African American artist, lecturer, and essayist Clarissa Thompson Sligh was born in 1939 in Washington, DC. Her work explores the themes of social injustice, memory/history, transformation and change, identity, and environment through the use of photography, text, and other media. Initially interested in mathematics and science, Sligh earned a BS in mathematics from Hampton Institute (now Hampton University) in Hampton, Virginia, in 1961 and subsequently worked for NASA. She went on to earn a BFA in visual arts from Howard University in 1972 and an MBA from the Wharton School at the University of Pennsylvania in 1973. In 1988 she co-founded the “Coast to Coast National Women Artists of Color Projects,” which was organized as an exhibition that Sligh co-curated with Margaret Gallegos at the request of African American artist Faith Ringgold. Two hundred women of color representing over thirty states participated in the first exhibition. The project subsequently toured to at least ten institutions across the country. Sligh went on to earn an MFA in visual arts from Howard University in 1999. 

At age fifteen, Sligh was the lead plaintiff in a school desegregation case in Virginia.[1] She is also the keeper of her family’s history through photographs and archival materials and uses it to signify a larger national narrative related to the Black experience of the nineteenth and twentieth centuries.
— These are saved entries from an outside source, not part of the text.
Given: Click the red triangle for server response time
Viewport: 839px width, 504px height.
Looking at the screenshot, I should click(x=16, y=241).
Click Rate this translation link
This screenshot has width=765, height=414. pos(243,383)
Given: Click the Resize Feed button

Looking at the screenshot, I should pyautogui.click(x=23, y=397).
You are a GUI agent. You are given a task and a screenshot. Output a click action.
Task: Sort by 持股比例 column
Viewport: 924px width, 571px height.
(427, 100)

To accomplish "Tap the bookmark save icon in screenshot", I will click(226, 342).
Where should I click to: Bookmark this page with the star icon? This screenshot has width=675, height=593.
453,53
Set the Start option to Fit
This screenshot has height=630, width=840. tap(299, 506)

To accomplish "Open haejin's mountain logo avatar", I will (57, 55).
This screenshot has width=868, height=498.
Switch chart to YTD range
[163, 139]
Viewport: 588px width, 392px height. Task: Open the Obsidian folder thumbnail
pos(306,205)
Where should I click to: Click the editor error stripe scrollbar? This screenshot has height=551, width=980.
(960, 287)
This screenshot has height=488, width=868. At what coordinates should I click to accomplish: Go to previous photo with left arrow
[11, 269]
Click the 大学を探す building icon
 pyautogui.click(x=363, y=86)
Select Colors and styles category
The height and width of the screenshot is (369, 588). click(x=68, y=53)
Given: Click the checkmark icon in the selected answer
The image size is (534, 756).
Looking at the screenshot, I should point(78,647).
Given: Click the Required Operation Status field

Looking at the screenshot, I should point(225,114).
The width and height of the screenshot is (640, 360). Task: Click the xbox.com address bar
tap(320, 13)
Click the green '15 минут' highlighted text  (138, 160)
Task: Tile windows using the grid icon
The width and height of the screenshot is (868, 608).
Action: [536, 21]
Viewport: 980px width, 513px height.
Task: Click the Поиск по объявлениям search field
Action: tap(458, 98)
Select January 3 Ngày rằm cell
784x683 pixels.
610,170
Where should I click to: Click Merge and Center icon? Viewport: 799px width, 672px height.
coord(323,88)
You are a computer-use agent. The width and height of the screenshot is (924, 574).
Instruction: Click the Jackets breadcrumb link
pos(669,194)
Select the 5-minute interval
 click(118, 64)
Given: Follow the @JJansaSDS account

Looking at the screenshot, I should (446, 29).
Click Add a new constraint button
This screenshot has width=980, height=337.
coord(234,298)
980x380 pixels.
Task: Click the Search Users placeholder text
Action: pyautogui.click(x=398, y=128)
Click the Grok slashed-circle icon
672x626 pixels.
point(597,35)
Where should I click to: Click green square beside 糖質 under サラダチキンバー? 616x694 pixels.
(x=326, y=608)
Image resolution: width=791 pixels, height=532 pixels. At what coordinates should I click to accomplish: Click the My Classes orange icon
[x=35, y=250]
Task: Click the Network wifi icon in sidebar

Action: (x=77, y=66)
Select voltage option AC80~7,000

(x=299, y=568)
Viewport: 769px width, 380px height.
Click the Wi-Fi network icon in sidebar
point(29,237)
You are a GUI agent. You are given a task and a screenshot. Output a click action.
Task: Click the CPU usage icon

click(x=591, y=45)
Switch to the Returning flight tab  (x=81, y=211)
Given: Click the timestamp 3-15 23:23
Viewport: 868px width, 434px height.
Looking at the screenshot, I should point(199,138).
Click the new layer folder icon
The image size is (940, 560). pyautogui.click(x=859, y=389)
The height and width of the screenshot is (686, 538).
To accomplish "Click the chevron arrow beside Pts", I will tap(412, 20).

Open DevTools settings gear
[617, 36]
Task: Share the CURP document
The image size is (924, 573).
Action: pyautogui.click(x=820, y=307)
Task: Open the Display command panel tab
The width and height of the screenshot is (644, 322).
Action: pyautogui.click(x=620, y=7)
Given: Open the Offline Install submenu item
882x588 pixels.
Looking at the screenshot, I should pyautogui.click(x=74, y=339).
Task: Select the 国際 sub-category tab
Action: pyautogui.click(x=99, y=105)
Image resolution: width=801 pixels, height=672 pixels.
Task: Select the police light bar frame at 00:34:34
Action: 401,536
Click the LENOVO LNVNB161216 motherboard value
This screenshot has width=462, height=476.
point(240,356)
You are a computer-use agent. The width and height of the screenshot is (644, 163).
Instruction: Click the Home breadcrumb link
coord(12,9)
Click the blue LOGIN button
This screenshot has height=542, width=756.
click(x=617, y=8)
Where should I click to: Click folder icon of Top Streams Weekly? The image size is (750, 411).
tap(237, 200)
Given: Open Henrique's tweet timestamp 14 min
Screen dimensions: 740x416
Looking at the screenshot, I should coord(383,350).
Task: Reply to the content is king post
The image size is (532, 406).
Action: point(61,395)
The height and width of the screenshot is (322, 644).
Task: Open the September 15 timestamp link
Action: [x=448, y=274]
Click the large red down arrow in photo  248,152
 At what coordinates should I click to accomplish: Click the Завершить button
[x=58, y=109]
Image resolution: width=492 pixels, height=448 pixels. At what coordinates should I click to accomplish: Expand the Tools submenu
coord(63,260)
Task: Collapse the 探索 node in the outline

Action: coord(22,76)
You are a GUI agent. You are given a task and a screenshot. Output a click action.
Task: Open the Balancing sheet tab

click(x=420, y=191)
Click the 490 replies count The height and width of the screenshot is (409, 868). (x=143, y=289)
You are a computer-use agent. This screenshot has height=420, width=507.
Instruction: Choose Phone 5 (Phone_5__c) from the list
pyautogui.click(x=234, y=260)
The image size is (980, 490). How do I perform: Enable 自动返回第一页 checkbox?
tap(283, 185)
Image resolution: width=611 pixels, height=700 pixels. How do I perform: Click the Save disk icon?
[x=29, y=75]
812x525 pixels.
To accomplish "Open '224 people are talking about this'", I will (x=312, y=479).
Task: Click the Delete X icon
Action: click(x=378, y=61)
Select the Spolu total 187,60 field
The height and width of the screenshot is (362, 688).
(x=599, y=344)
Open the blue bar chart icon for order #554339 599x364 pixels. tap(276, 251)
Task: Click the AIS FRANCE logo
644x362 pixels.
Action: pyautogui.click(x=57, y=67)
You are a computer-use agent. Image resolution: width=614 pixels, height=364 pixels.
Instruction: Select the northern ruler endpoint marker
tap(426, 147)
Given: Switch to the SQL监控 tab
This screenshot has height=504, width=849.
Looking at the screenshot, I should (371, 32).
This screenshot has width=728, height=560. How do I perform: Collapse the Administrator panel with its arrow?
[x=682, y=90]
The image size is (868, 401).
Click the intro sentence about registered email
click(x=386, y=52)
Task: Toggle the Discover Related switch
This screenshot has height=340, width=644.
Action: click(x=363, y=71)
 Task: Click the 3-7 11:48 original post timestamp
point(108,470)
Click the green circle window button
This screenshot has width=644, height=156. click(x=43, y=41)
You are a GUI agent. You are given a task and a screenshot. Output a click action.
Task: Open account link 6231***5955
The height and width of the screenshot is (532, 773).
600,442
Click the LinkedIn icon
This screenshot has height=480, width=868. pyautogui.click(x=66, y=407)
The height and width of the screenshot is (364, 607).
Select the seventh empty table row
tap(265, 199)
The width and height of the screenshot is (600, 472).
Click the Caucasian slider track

She explains, “As a young Black child, I was told how bad things are out there in the world for us. . . . I tried to use images that had a certain grounding, a certain power. . . . It was wonderful to discover afterward that a lot of people . . . related to the images and had to tell me their stories.”[2] Sligh lives and works in Asheville, North Carolina. 

 

PMA Collection

 

Notes

[1] Thompson v. County School Bd. of Arlington County, Va., 204 F. Supp. 620 (E.D. Va. 1962).

[2] Willis 2000, 181. 

 

References

Center for Book Arts. n.d. “Clarissa Sligh.” Accessed October 29, 2021. https://centerforbookarts.org/people/clarissa-sligh

Sligh, Clarissa. n.d. Artist’s website. Accessed October 29, 2021. https://clarissasligh.com

Willis, Deborah. 2000. “Photography in the 1980s and 1990s.” In Reflections in Black: A History of Black Photographers, 1840 to the Present. New York: W. W. Norton. 

 

Further Reading


Sligh, Clarissa T. 2006. “The Plaintiff Speaks.” In The Education of a Photographer. Edited by Charles H. Traub, Steven Heller, and Adam B. Bell. New York: Allworth Press.